関西学生野球の天王山はエース対決に注目!


関西学生野球秋季リーグ戦は第5節を終え、関大が6勝1敗1分の勝ち点3で首位、立命大5勝2敗で勝ち点2で追う形となっている。9日からの第6節でこの2校が直接対決し、勝ち点を獲得した方が優勝に大きく近づくだろう。このカードの見どころは両エースの投げ合いだ。関大の阪本大樹(4年・履正社)と立命大の東克樹(4・愛工大名電)は8月に台湾で行われたユニバーシアードで侍ジャパンの一員として金メダル獲得に大きく貢献した。
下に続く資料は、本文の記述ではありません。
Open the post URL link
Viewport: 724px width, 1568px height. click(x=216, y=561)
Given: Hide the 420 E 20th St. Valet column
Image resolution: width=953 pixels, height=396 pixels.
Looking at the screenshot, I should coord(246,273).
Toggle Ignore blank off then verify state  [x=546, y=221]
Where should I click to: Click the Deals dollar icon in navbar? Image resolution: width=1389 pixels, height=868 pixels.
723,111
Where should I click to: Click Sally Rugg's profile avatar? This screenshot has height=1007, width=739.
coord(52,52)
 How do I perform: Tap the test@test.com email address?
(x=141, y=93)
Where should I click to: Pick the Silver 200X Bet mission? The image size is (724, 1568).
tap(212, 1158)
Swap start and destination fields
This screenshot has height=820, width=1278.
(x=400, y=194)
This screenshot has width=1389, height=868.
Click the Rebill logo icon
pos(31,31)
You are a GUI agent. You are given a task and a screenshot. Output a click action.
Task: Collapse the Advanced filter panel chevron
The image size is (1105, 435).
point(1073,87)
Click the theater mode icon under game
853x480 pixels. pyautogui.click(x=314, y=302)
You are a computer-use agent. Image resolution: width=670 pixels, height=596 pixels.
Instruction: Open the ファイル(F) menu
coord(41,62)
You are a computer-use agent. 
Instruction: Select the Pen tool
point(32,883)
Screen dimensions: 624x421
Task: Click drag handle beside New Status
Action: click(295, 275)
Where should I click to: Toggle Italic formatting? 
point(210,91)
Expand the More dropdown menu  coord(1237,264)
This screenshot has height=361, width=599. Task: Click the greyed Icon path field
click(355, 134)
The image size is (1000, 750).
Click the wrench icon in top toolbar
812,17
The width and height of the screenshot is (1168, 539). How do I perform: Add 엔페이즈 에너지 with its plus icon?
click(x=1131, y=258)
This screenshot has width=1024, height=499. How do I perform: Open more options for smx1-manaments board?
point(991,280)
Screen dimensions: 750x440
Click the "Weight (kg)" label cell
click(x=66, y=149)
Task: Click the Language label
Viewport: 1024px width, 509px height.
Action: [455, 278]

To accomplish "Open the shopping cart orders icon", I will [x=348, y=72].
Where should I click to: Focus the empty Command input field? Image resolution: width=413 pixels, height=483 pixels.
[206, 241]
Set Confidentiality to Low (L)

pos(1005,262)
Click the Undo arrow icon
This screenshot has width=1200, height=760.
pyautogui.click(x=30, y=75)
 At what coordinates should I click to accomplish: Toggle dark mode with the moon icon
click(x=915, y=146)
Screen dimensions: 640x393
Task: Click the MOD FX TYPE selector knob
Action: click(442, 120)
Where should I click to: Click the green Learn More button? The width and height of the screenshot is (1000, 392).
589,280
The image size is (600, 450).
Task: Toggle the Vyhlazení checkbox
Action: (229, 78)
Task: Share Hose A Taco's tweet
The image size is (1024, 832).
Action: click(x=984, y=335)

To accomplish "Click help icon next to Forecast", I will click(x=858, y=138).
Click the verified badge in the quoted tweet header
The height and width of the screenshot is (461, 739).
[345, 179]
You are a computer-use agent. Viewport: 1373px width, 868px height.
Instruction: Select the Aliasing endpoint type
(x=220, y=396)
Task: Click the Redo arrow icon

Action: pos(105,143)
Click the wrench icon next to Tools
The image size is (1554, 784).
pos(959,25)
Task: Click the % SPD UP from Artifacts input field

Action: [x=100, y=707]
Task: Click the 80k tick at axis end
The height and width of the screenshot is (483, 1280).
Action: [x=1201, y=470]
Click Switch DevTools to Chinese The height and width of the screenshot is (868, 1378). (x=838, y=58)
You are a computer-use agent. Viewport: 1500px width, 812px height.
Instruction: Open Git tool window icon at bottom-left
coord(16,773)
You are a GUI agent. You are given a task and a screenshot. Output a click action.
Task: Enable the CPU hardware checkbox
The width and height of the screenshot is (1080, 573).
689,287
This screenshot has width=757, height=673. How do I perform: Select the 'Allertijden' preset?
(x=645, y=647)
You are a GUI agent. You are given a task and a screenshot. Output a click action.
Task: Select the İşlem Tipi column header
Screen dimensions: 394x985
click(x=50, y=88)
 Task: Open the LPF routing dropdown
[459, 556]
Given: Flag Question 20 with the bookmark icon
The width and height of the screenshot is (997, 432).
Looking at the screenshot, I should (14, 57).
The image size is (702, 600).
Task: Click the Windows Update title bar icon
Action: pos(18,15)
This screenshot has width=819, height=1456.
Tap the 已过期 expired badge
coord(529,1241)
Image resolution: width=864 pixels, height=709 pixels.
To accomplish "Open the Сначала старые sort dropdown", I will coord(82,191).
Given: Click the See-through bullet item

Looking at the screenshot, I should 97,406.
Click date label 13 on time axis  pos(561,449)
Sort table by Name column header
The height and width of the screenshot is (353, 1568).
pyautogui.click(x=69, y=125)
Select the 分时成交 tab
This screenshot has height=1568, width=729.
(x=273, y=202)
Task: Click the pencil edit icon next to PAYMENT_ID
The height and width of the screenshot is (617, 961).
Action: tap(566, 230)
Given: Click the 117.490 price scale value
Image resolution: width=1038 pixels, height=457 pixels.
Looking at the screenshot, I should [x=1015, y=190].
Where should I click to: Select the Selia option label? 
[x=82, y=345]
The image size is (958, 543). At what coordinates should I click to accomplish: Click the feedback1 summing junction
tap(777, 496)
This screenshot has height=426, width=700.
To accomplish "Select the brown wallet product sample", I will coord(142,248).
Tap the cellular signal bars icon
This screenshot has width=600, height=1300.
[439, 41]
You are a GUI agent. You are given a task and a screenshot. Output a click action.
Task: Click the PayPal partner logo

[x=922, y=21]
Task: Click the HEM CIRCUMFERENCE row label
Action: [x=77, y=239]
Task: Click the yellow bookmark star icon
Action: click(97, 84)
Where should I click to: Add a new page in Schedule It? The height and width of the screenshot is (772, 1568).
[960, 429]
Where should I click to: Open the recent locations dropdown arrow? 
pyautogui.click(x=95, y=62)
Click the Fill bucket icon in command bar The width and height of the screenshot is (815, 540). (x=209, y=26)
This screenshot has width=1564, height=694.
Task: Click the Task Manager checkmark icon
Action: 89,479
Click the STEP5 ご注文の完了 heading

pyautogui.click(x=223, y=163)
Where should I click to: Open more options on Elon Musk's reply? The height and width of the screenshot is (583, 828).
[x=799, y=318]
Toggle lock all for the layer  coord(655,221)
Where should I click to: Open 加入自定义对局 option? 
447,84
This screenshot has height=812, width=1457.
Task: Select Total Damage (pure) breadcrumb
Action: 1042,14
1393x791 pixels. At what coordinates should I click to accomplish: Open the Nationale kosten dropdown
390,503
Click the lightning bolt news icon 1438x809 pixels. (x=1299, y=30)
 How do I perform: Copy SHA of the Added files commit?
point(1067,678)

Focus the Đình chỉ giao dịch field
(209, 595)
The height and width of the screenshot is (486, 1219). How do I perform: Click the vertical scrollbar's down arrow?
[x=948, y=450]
今シーズンは両投手ともに素晴らしい活躍を見せているが、その中でも特に優れた数値がある。それがK/BBという数値だ。

K/BBとは奪三振÷四死球を算出した数値であり、制球力を評価する指標の一つで3.5を超えると優秀とされている。プロ野球の投手では最も優秀なのが上原浩治(カブス)だ。彼はNPB通算が1500回以上投げた投手の中では最も良い6.68でレッドソックス時代の2013年には11.22という極めて優秀な記録を残した。

しかし、東と阪本はこの上原の記録を大きく上回っている。東は奪三振28、四死球2の14.00、阪本は奪三振33、四死球2の16.50という驚異的な数値を叩き出している。さらに阪本は四死球2のうち、1つは敬遠の四球である。40回で四死球が実質1つという飛び抜けたコントロールの持ち主なのだ。一方の東も四死球を2つ出した試合は脚を痛めていた状態で登板しており、1イニングで降板している。この試合を除けば18回で自責点0、被安打9、奪三振26、四死球0という大活躍を見せている。大学レベルでは普通に投げたら打たれないという投球を披露しており、関大戦での状態が注目される。春は東が関大相手にノーヒットノーランを達成しているが、果たして秋はどんなピッチングを見せてくれるだろうか。

関大・阪本大樹

立命大・東克樹

秋の王者を決める天王山はハイレベルな投手戦が予想される。関大・阪本、立命大・東の侍ジャパン投手の投げ合いから目が離せない。